8.5 Session Name — Command: sessionname [name]

(none) Rename the current session. Note that for screen -list the name shows up with the process-id prepended. If the argument name is omitted, the name of this session is displayed. Caution: The $STY environment variable still reflects the old name. This may result in confusion. The default is constructed from the tty and host names.

Also, unmatched ' and " in the session name complain about unmatched quotes which seems to be about syntax. E.g., :sessionname 'test"' gives test" as the name. And ^A, ^B, etc. yield control characters.

What is the valid syntax or characters for a session name?

1 Answer 1


The purpose of assigning a name to a screen session with -S is so you can operate on that session (for example with screen -r ...) by specifying its name.

Looking at the man page under the -r option:

-r [pid.tty.host]
-r sessionowner/[pid.tty.host]
resumes a detached screen session. No other options (except com‐ binations with -d/-D) may be specified, though an optional prefix of [pid.]tty.host may be needed to distinguish between multiple detached screen sessions. The second form is used to connect to another user's screen session which runs in multiuser mode. This indicates that screen should look for sessions in another user's directory. This requires setuid-root.

So a session name with a / character is interpreted as owner/name. (This could be documented better under the -S option.)

You can do

screen -S $USER/name

which is equivalent to:

screen -S name

In some quick experiments with screen version 4.01.00, I haven't found any other special characters that are prohibited in session names. All the following:

screen -S 'foo bar'
screen -S 'foo"bar'
screen -S "foo'bar"
screen -S 'foo\bar'
screen -S "foo'bar^Xbaz"

worked correctly for me.

In the last one, the ^X was actually a literal Ctrl-X character. screen -ls shows it literally; I had to do screen -ls | cat -A to see it. I was able to resume all these sessions by specifying their names:

screen -dr 'foo bar'

etc., and the value of $STY within each session was correct.

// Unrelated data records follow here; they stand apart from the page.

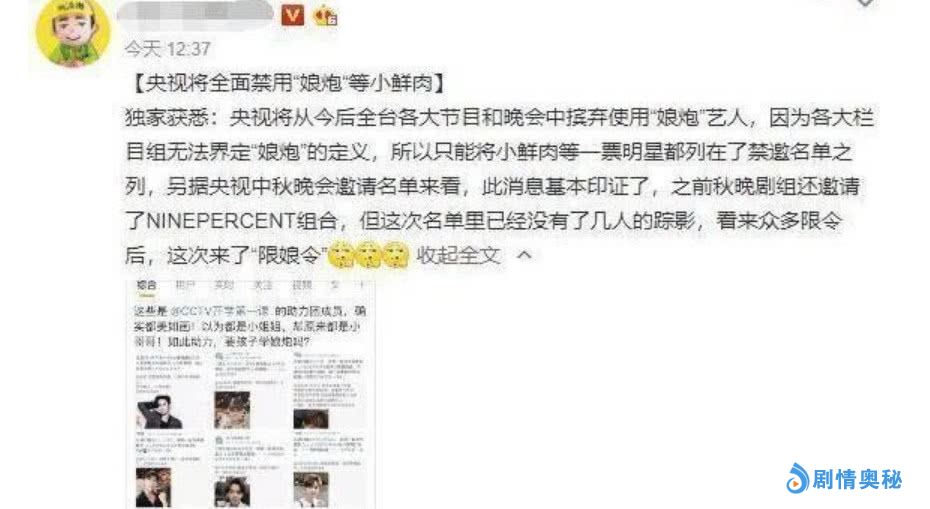The width and height of the screenshot is (930, 509).
Task: Click the post headline 央视将全面禁用“娘炮”等小鲜肉
Action: point(288,83)
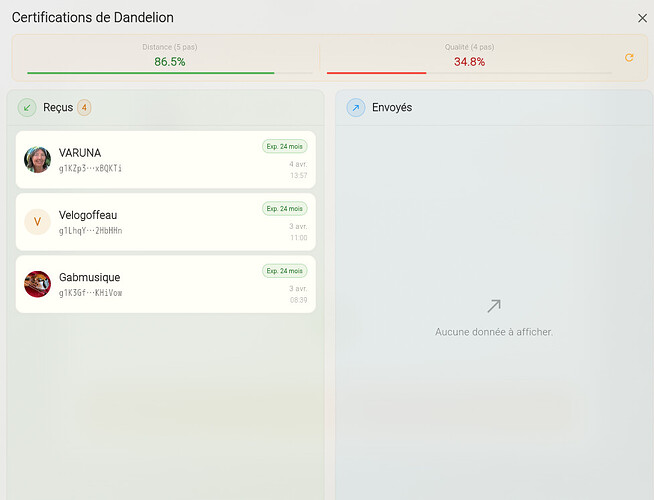The height and width of the screenshot is (500, 654).
Task: Click VARUNA's profile photo avatar
Action: coord(37,160)
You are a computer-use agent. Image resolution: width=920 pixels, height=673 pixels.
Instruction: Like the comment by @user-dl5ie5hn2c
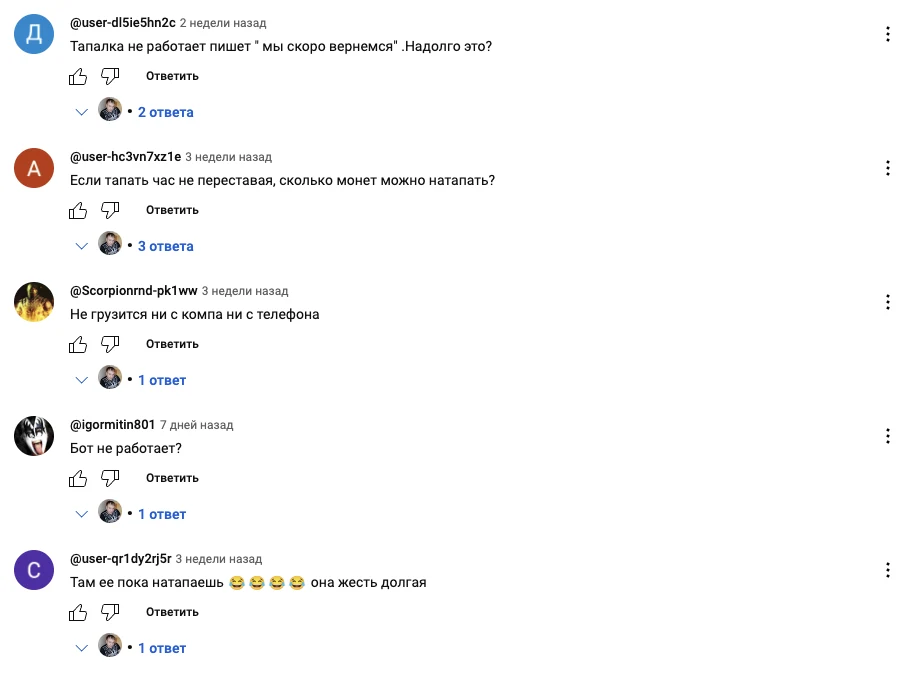[x=78, y=76]
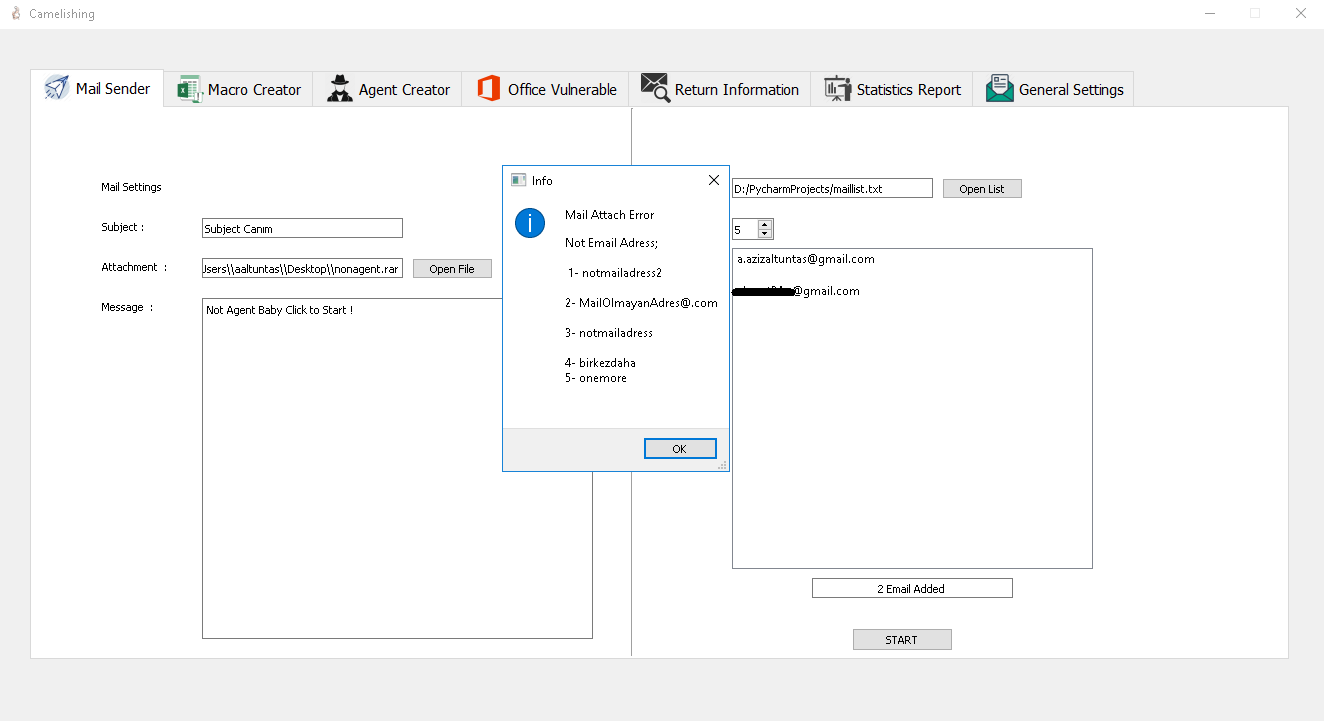Image resolution: width=1324 pixels, height=721 pixels.
Task: Click the START button
Action: [902, 640]
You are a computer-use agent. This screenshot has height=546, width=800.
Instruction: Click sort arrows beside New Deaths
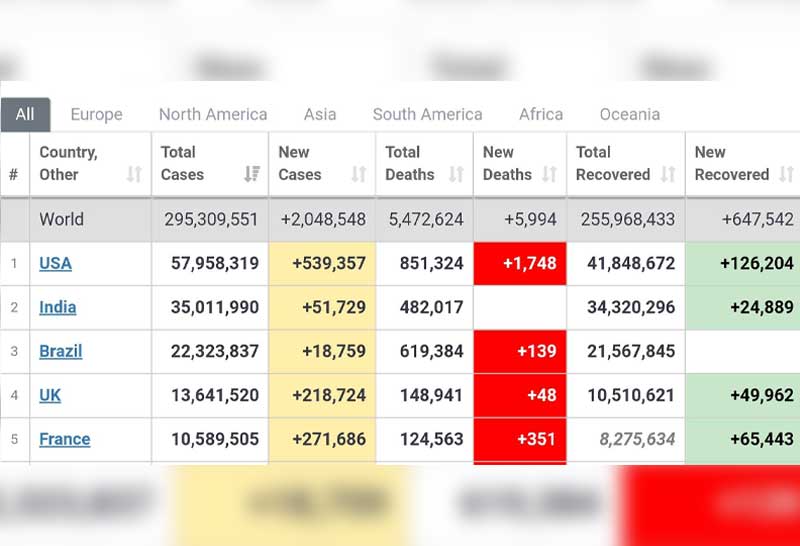point(549,174)
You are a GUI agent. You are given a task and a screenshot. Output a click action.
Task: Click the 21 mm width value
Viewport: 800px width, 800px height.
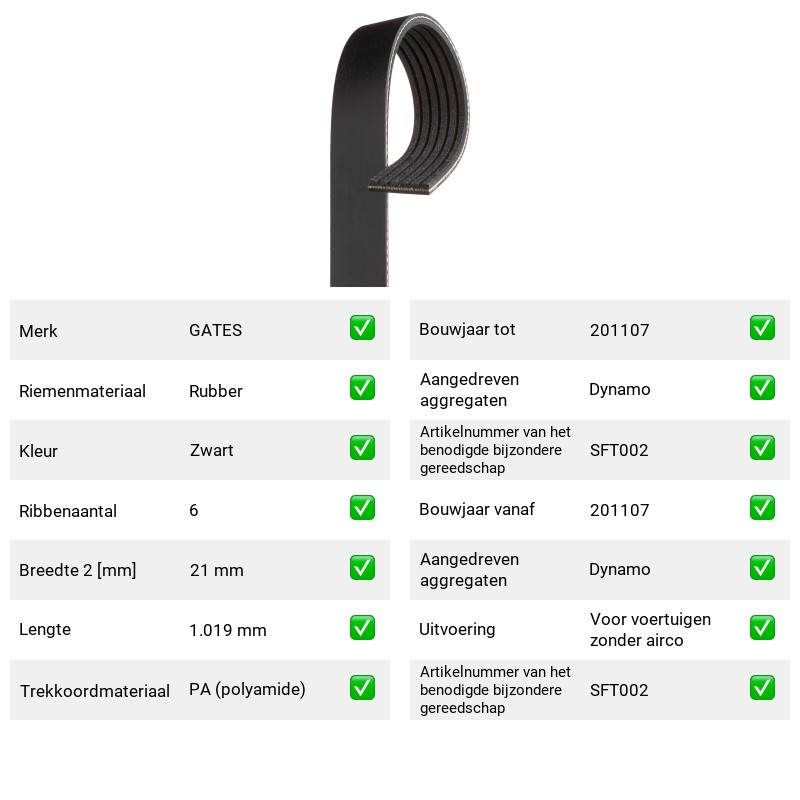point(216,570)
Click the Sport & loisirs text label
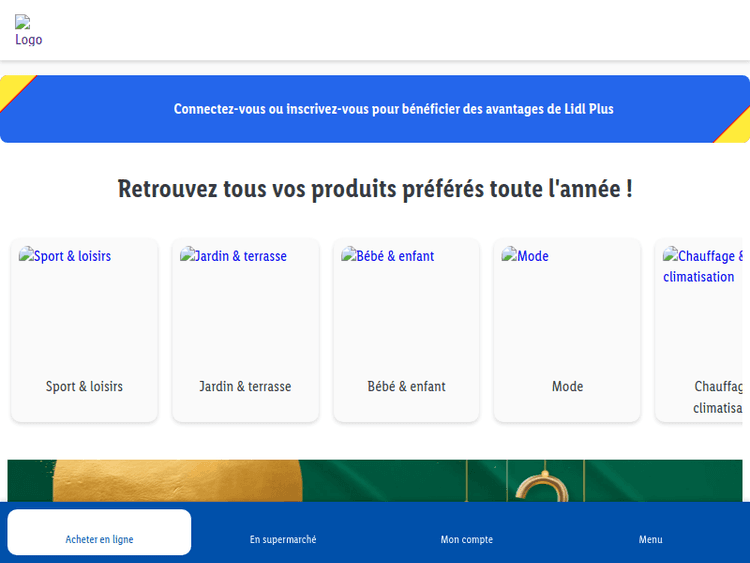The width and height of the screenshot is (750, 563). (84, 386)
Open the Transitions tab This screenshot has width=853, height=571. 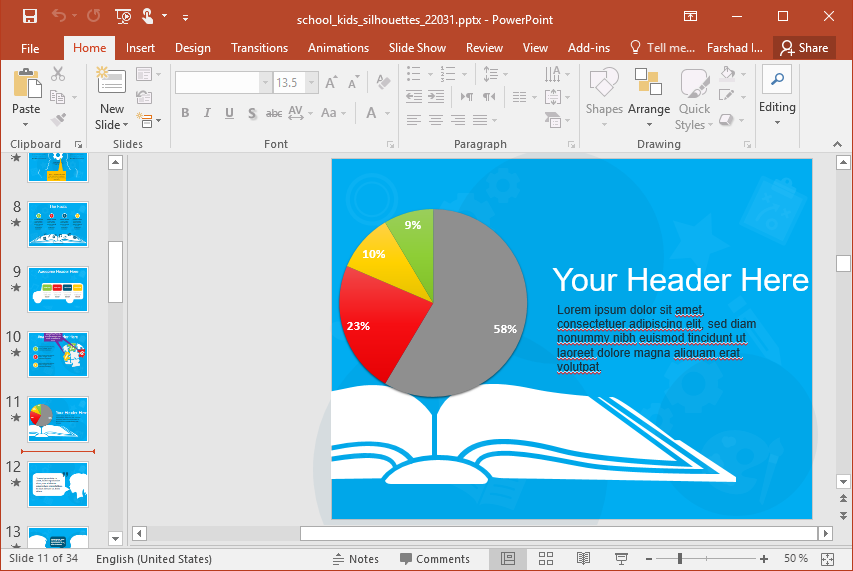[x=259, y=48]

(I don't recommend using control characters, for what I hope are obvious reasons.)

  • 1
    Screen session names correspond directly to names in the filesystem (in /var/run/screen/S-«username»/«pid».«session-name» on my system), so it's not surprising that / isn't allowed, as its an invalid character to put in a file name. Presumably, NUL wouldn't be allowed either. (Also, various parts of the manpage document the sessionowner/ syntax.)